As reported by Wrestling Inc, the booking choices on Thursday night left a lot to be desired. The reliance on over-booked finishes to protect talent is masking a lack of genuine storytelling. If every match ends with a run-in or a referee bump, the gravity of a clean pinfall disappears. It is a fundamental error in pacing.

The cracks in the mid-card talent depth

Looking at the roster, the lack of stakes is glaring. When you subject the viewer to three consecutive matches where the winner moves into a qualifying bracket, you kill the tension. You need a narrative reason to care about the fall, not just a technical reason to advance an arbitrary list of names in a tournament.

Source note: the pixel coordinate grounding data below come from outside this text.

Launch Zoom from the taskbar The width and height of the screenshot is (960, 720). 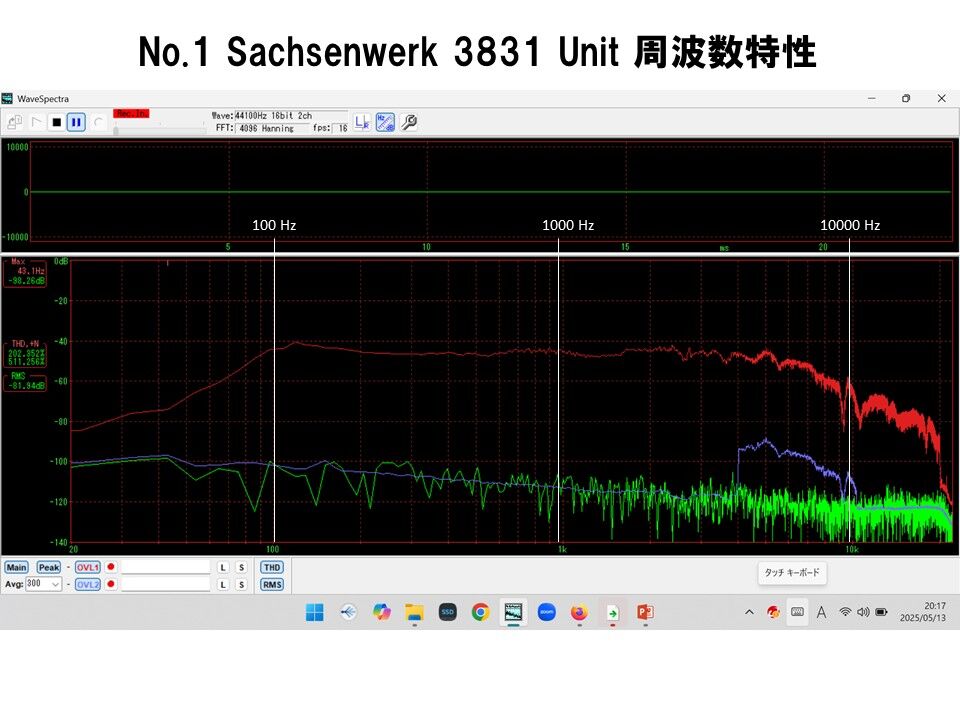click(x=546, y=611)
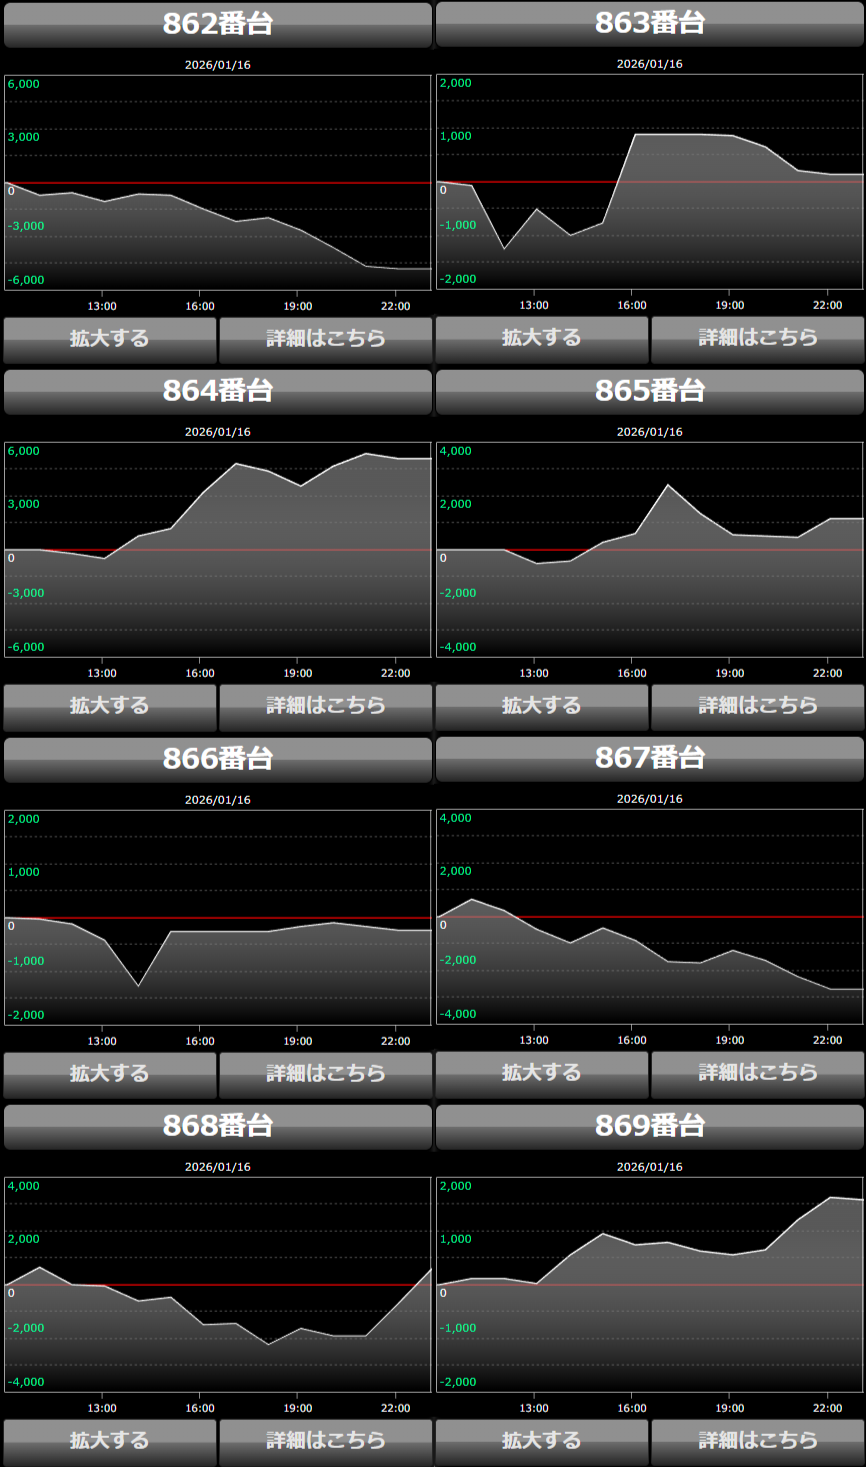Select the 865番台 header bar
This screenshot has height=1467, width=866.
(650, 391)
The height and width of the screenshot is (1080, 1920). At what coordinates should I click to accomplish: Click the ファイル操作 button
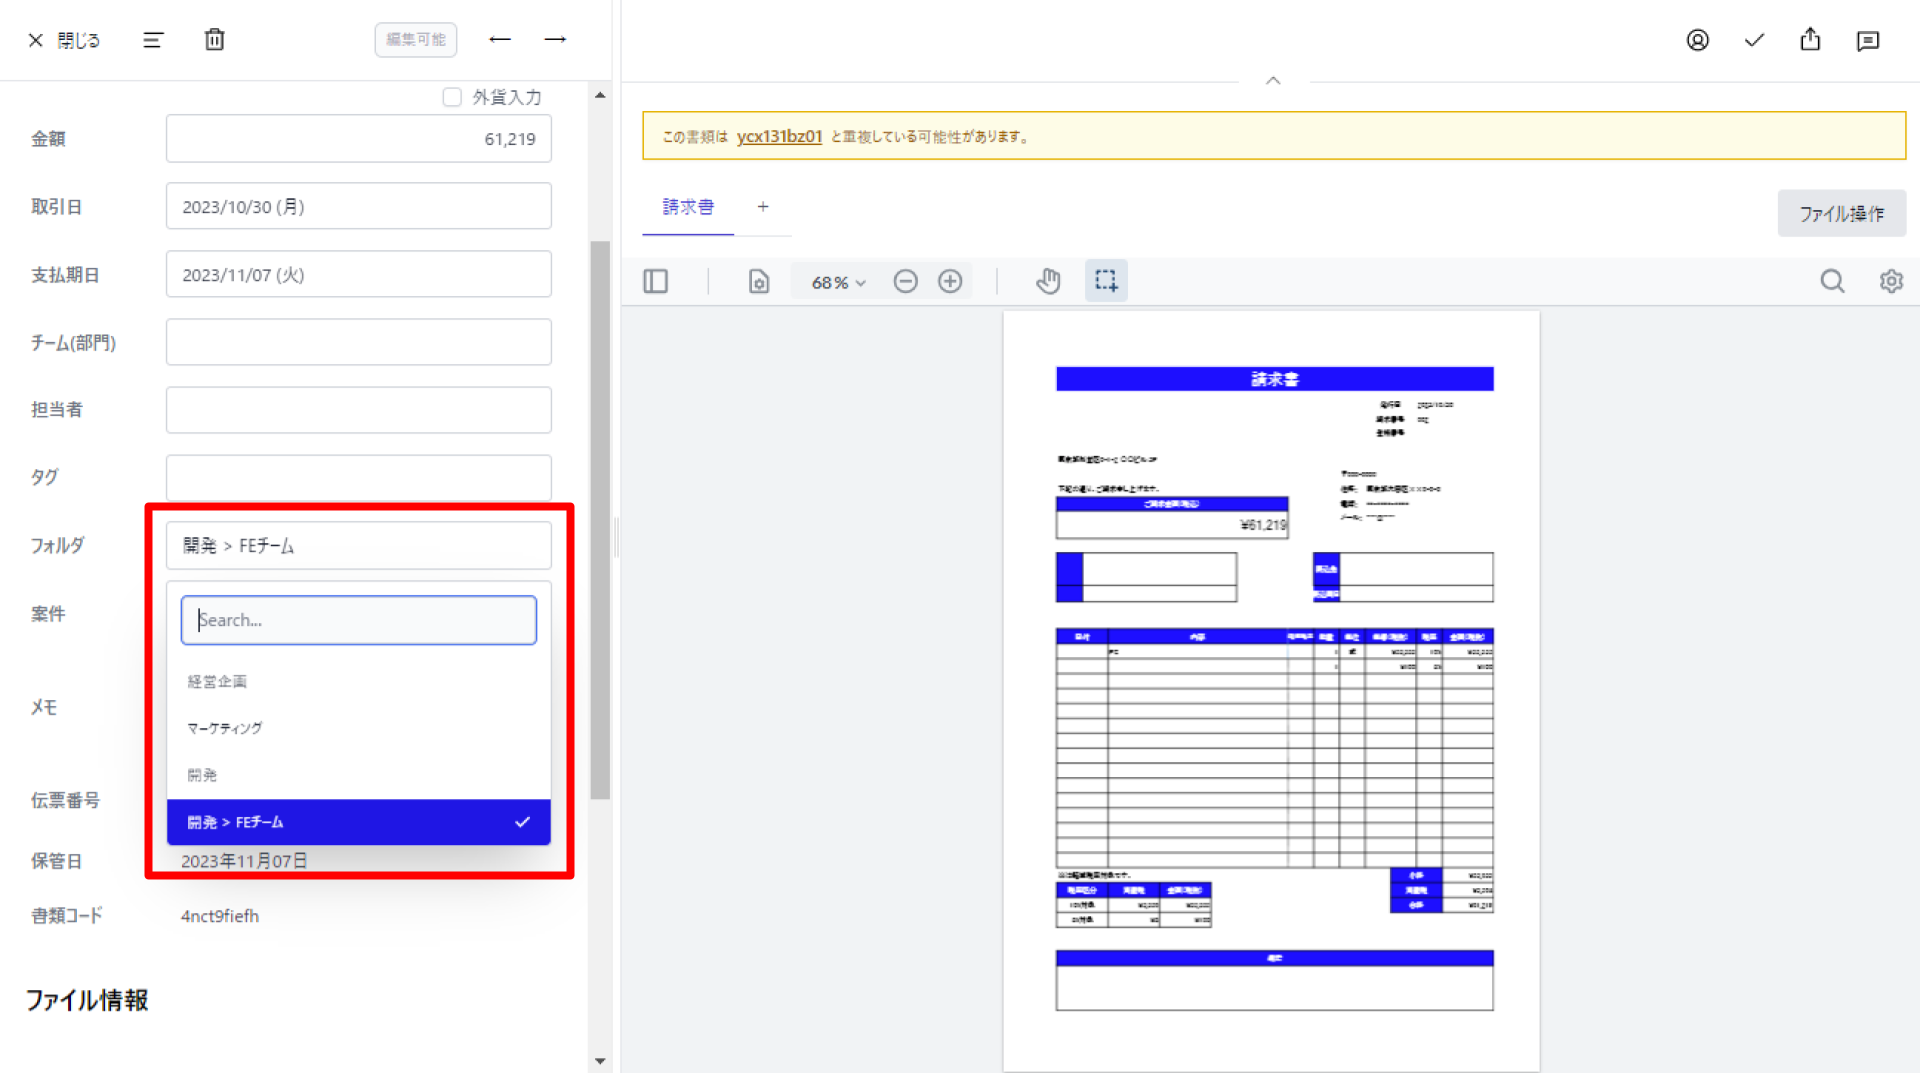click(1841, 214)
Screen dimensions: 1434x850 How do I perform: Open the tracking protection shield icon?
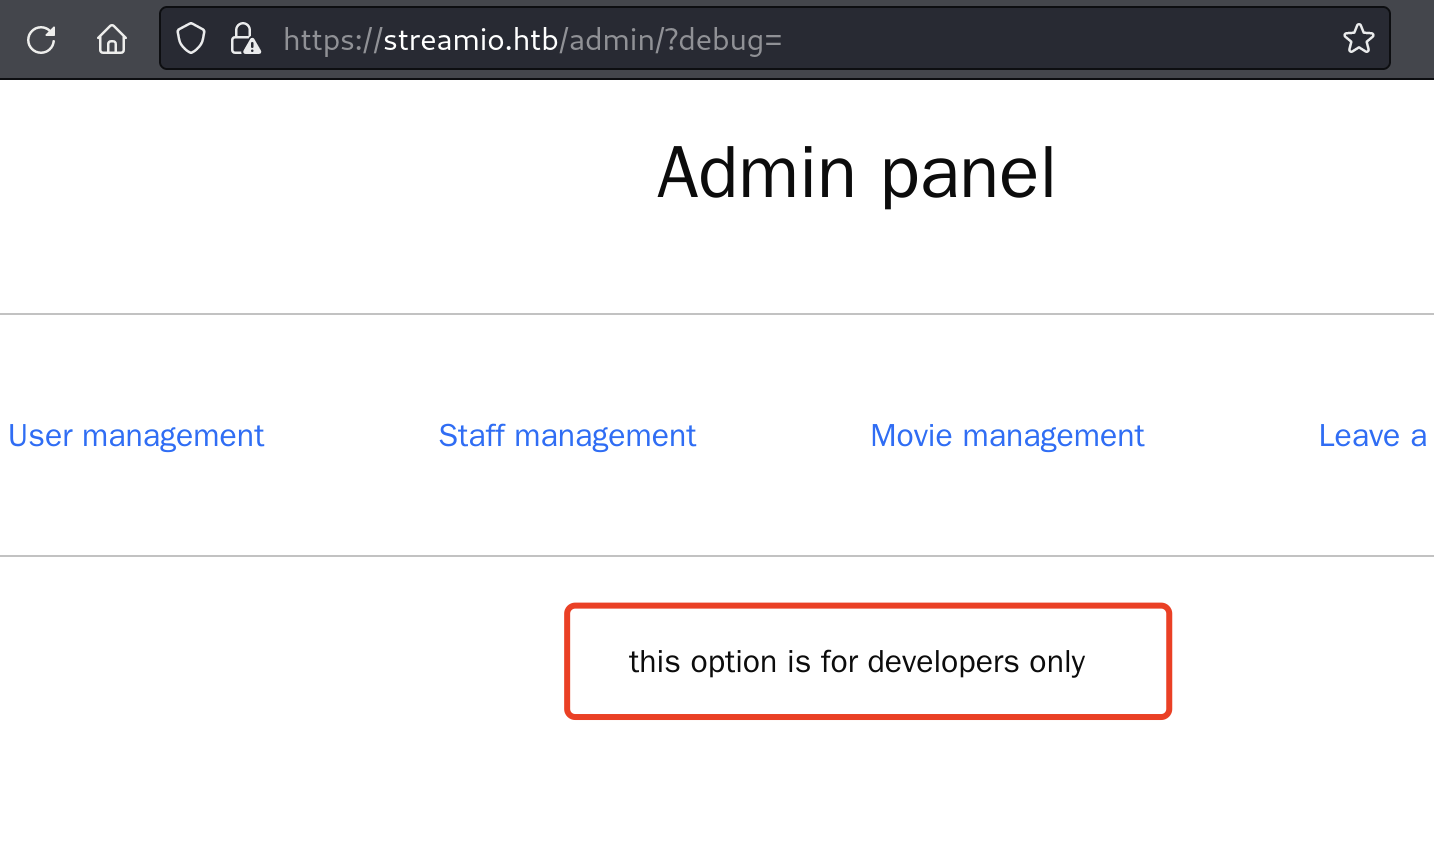point(190,39)
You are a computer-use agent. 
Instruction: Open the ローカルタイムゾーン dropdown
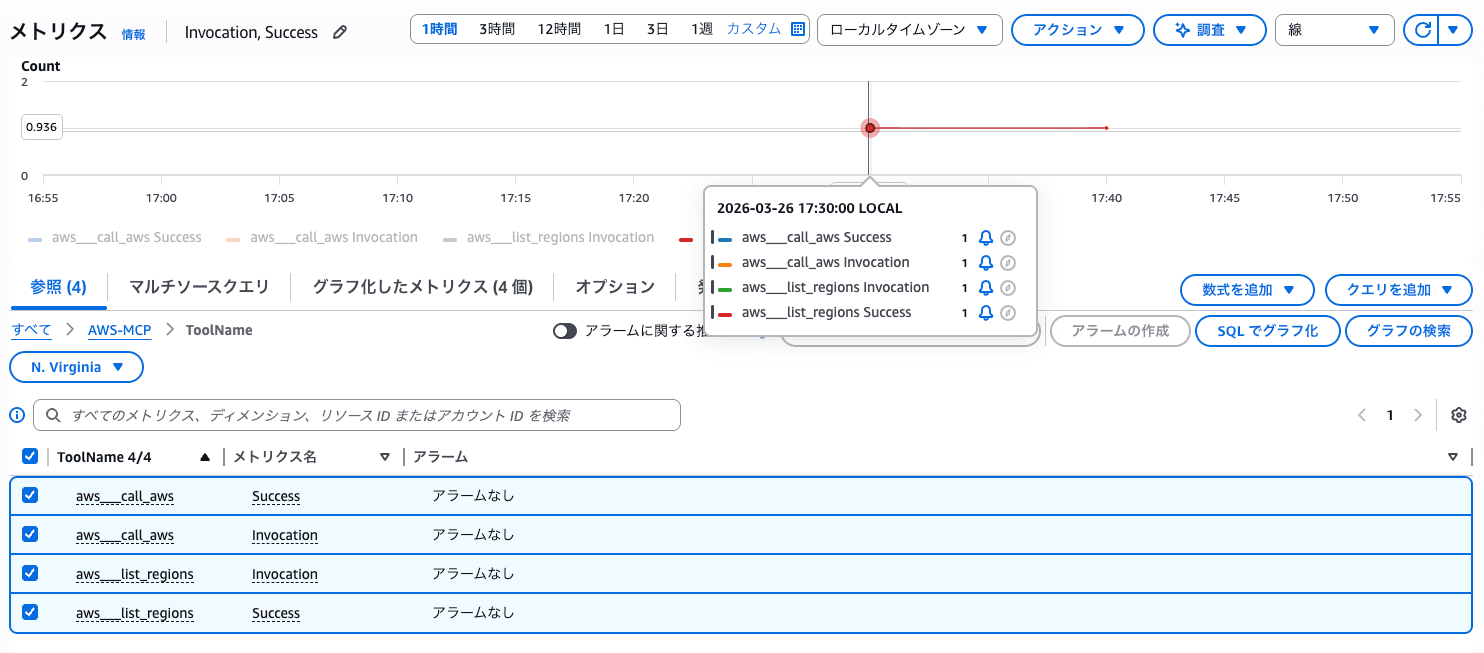tap(909, 29)

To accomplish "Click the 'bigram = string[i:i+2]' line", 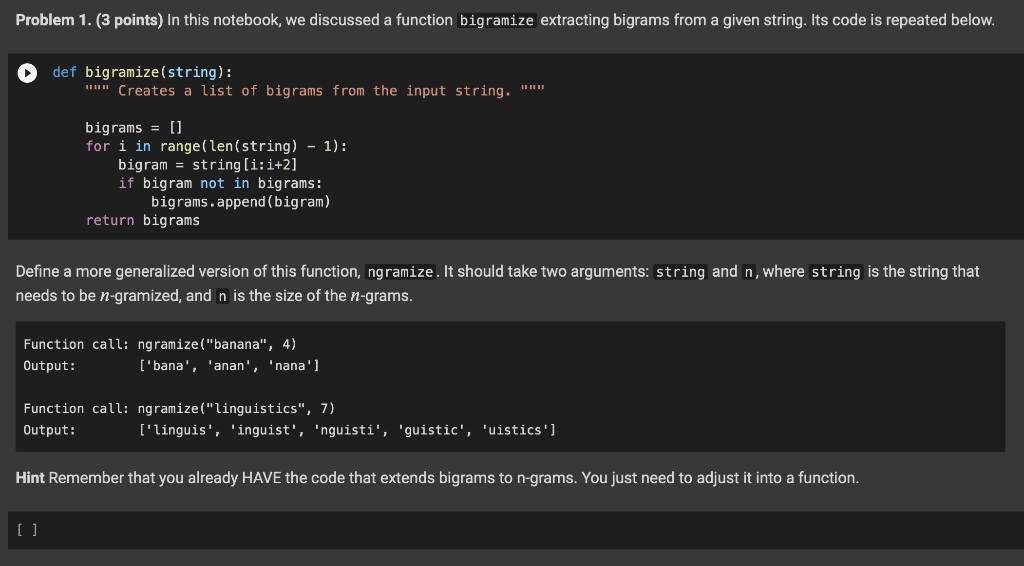I will click(x=208, y=165).
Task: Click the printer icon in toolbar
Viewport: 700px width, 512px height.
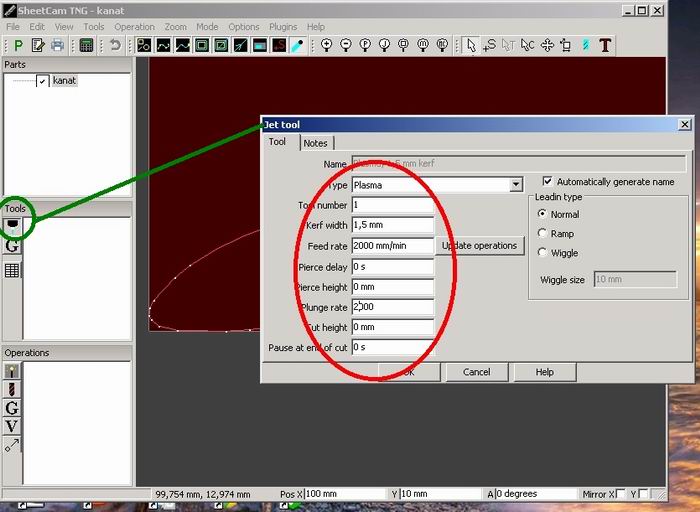Action: point(57,45)
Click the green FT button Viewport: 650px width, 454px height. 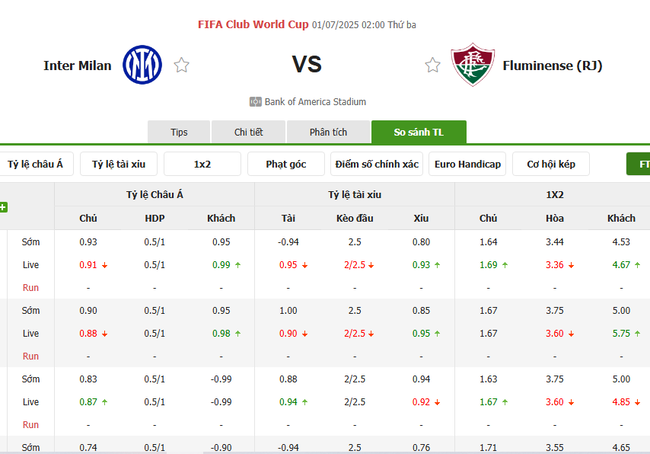click(638, 164)
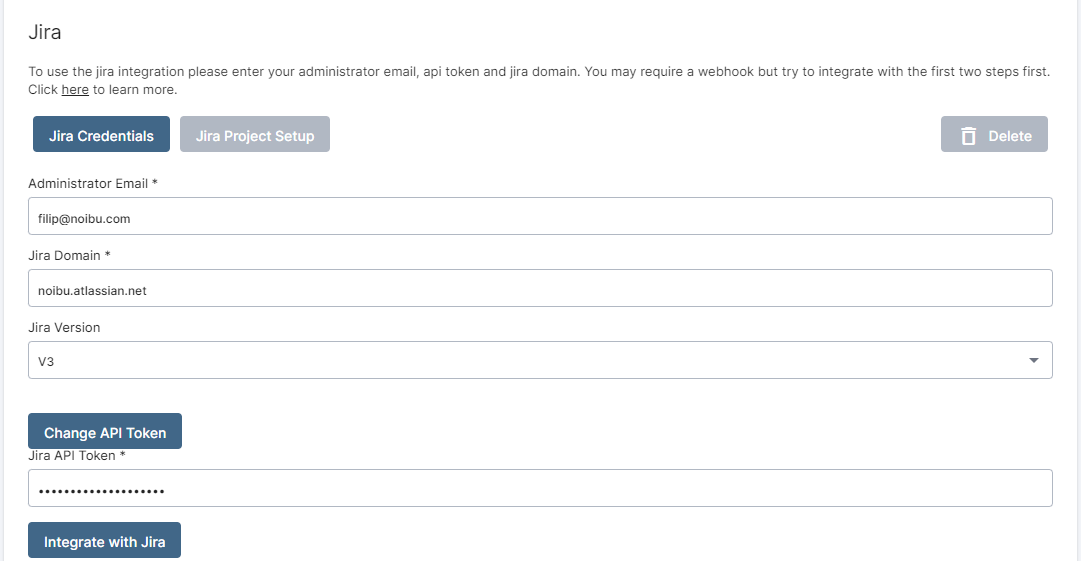The height and width of the screenshot is (561, 1081).
Task: Click the Change API Token button
Action: click(105, 432)

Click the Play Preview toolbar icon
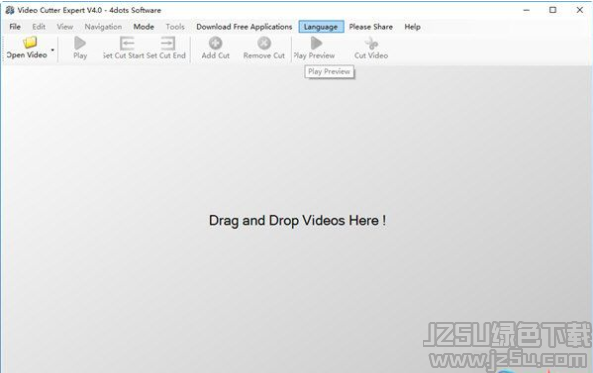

The talent is doing their part, but their hands are tied. When you put high-work-rate performers into a 12-minute match that exists purely to fill airtime before a commercial break, you are squandering their potential capacity to draw. A mid-card match should be the highlight of the hour, not the moment to hit the concession stand.

What the booking team needs to fix

To salvage the lead-up to SummerSlam, they have to abandon these circular tournament brackets. Fans want clear feuds, not statistical exercises on a whiteboard in the writer's room. We need promos that establish why two people hate each other, followed by a match that settles that hatred.

The current approach creates a sterile viewing experience. The 3.2 million viewers expected for these high-profile slots deserve better television. They are currently trading on name value alone, ignoring the fact that a match is only as good as the reason the referee rings the bell.

My prediction for the coming weeks

Expect the creative team to double down on these qualifying rounds for at least another fortnight. They love a bracket. However, they will be forced to pivot once the quarterly financial reports start reflecting the stagnating crowd engagement.

The current booking is lazy. I expect them to swap a few champions purely to shake the tree before August. It is a band-aid on a gaping wound of poor character development, but it is the predictable path forward until they decide to stop over-thinking the mechanics and start investing in the personalities.